Il ne s’applique qu’aux ventes – à l’exclusion de la première cession opérée par l’auteur ou par ses ayants droits – dans le cadre desquelles intervient en tant que vendeur, acheteur ou intermédiaire un professionnel du marché de l’art. Toutes les ventes, lesquelles supposent un prix, sont concernées, quelle qu’en soit la forme (gré à gré, adjudication …) (art. R122-2).
Le vendeur, l’acheteur ou l’intermédiaire doive intervenir dans la vente dans le cadre de leur activité professionnelle, l’une au mois des conditions suivantes devant être en outre remplie :
1° La vente est effectuée sur le territoire français ;
2° La vente y est assujettie à la taxe sur la valeur ajoutée.
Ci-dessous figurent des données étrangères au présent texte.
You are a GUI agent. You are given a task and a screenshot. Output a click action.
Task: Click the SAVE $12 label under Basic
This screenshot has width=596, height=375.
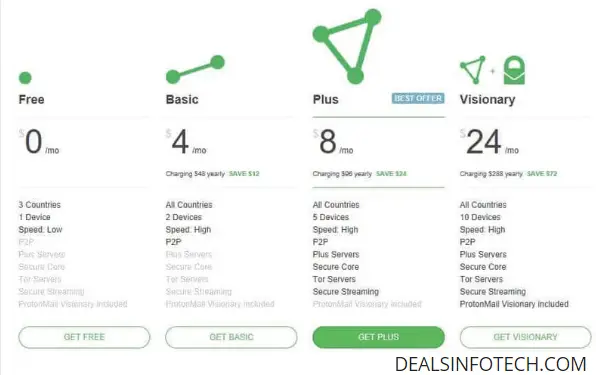click(244, 174)
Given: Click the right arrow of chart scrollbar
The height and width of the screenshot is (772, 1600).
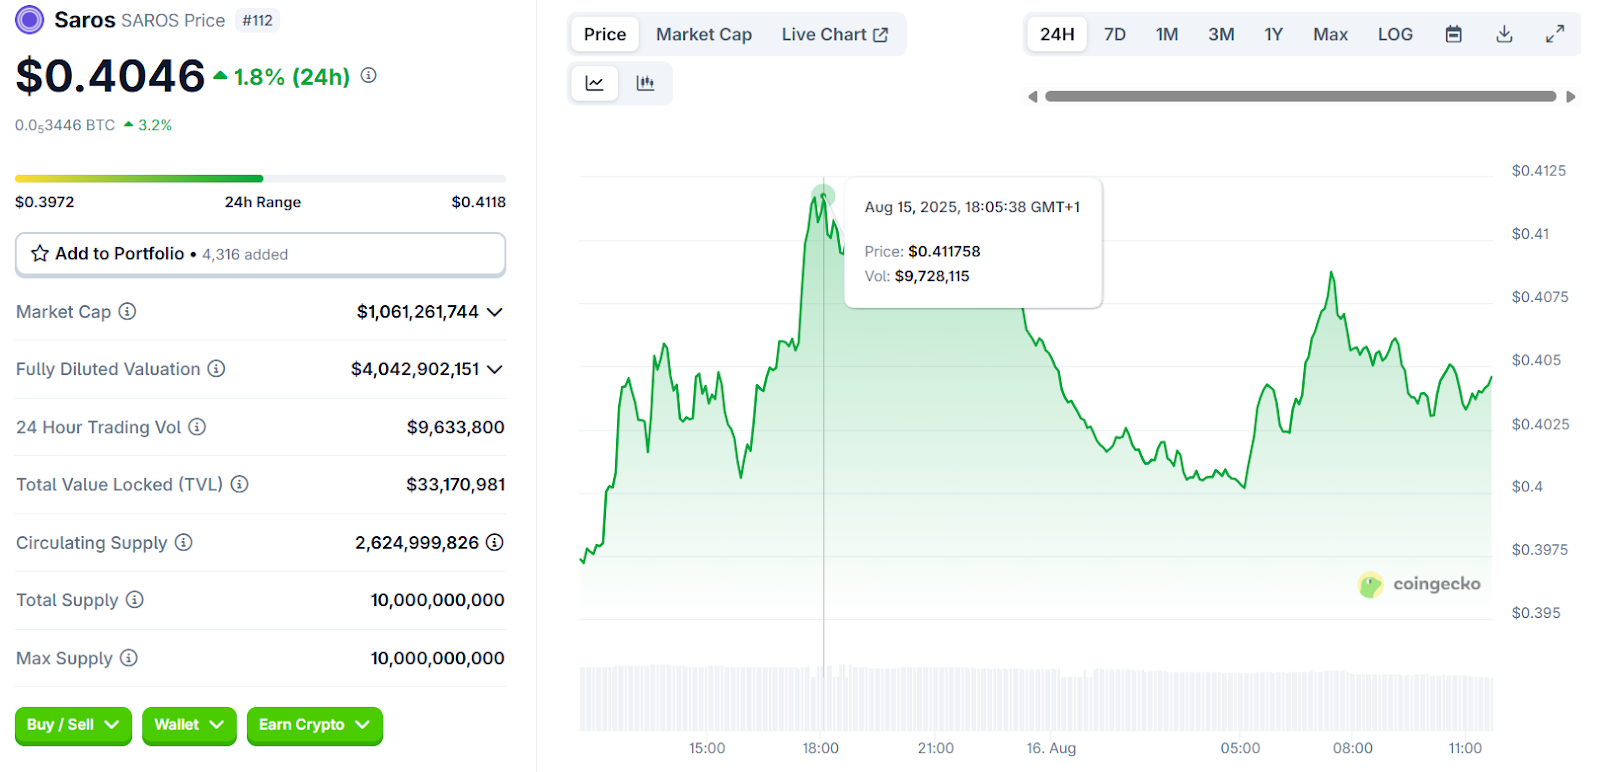Looking at the screenshot, I should [x=1571, y=97].
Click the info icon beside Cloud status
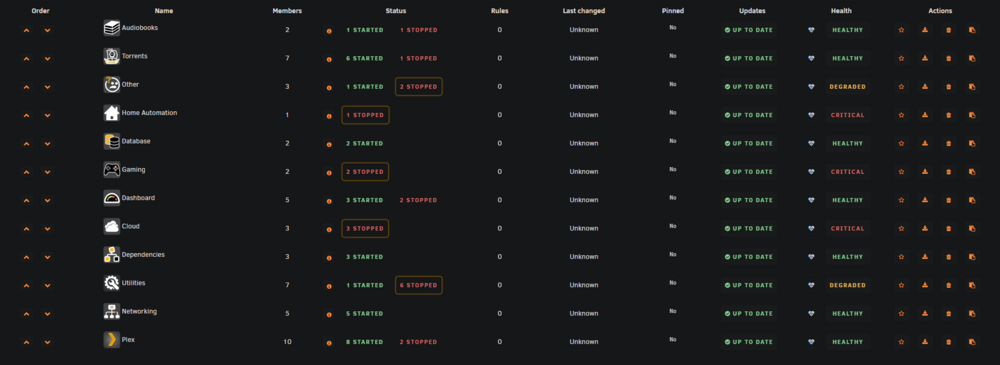1000x365 pixels. tap(329, 228)
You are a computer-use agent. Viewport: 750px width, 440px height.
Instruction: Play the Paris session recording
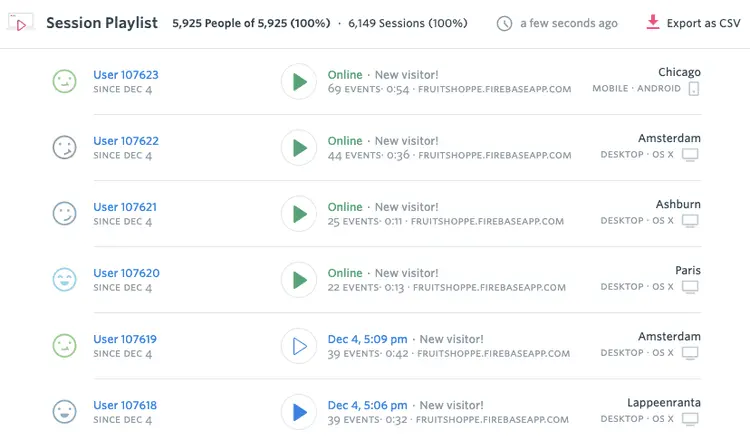tap(297, 280)
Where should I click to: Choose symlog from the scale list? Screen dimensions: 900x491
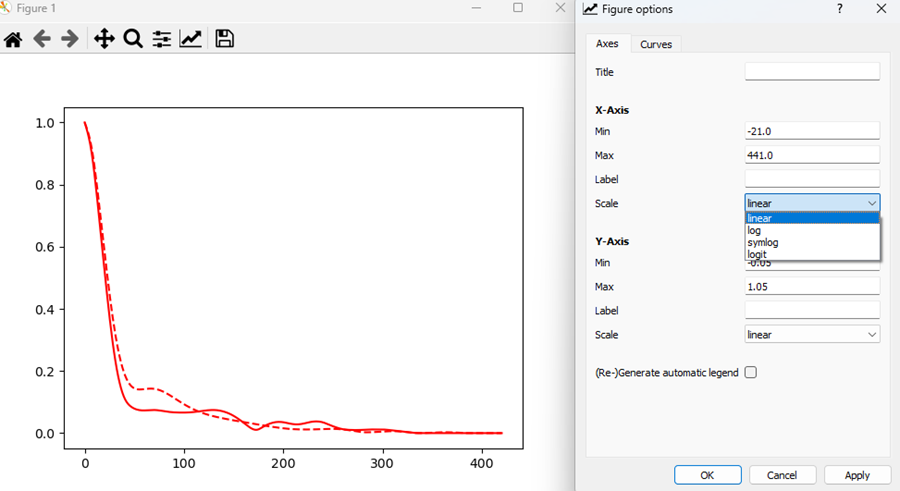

Le droit de suite ne s’applique pas lorsque le vendeur a acquis l’œuvre directement de l’auteur moins de trois ans avant cette vente et que le prix de vente ne dépasse pas 10 000 euros.
Calcul du montant du droit de suite
Les professionnels du marché de l’art doivent délivrer à l’auteur ou à un organisme de gestion collective du droit de suite toute information nécessaire à la liquidation des sommes dues au titre du droit de suite pendant une période de trois ans à compter de la vente.
Assiette
Le prix de vente de chaque œuvre pris en considération pour la perception du droit de suite est, hors taxes, le prix d’adjudication en cas de vente aux enchères publiques et, pour les autres ventes, le prix de cession perçu par le vendeur (R.122-5 CPI).
Le droit de suite n’est pas exigible si le prix de vente de l’œuvre est inférieur à 750 euros (R.122-5 CPI).
Taux
Le taux du droit de suite est égal à 4 % du prix de vente lorsque celui-ci est inférieur ou égal à 50 000 euros (R.122-6 CPI).
Lorsque le prix de vente est supérieur à 50 000 euros, le droit de suite est fixé comme suit (R.122-6 CPI) :
- 4 % pour la première tranche de 50 000 euros du prix de vente ;
- 3 % pour la tranche du prix de vente comprise entre 50 000,01 et 200 000 euros ;
- 1 % pour la tranche du prix de vente comprise entre 200 000,01 et 350 000 euros ;
- 0,5 % pour la tranche du prix de vente comprise entre 350 000,01 et 500 000 euros ;
- 0,25 % pour la tranche du prix de vente dépassant 500 000 euros.
Plafonnement
Le montant total du droit exigible lors de la vente d’une œuvre ne peut excéder 12 500 euros.
Le responsable du paiement du droit de suite
Responsabilité du professionnel
Le droit de suite est à la charge du vendeur. La responsabilité de son paiement incombe au professionnel intervenant dans la vente et, si la cession s’opère entre deux professionnels, au vendeur.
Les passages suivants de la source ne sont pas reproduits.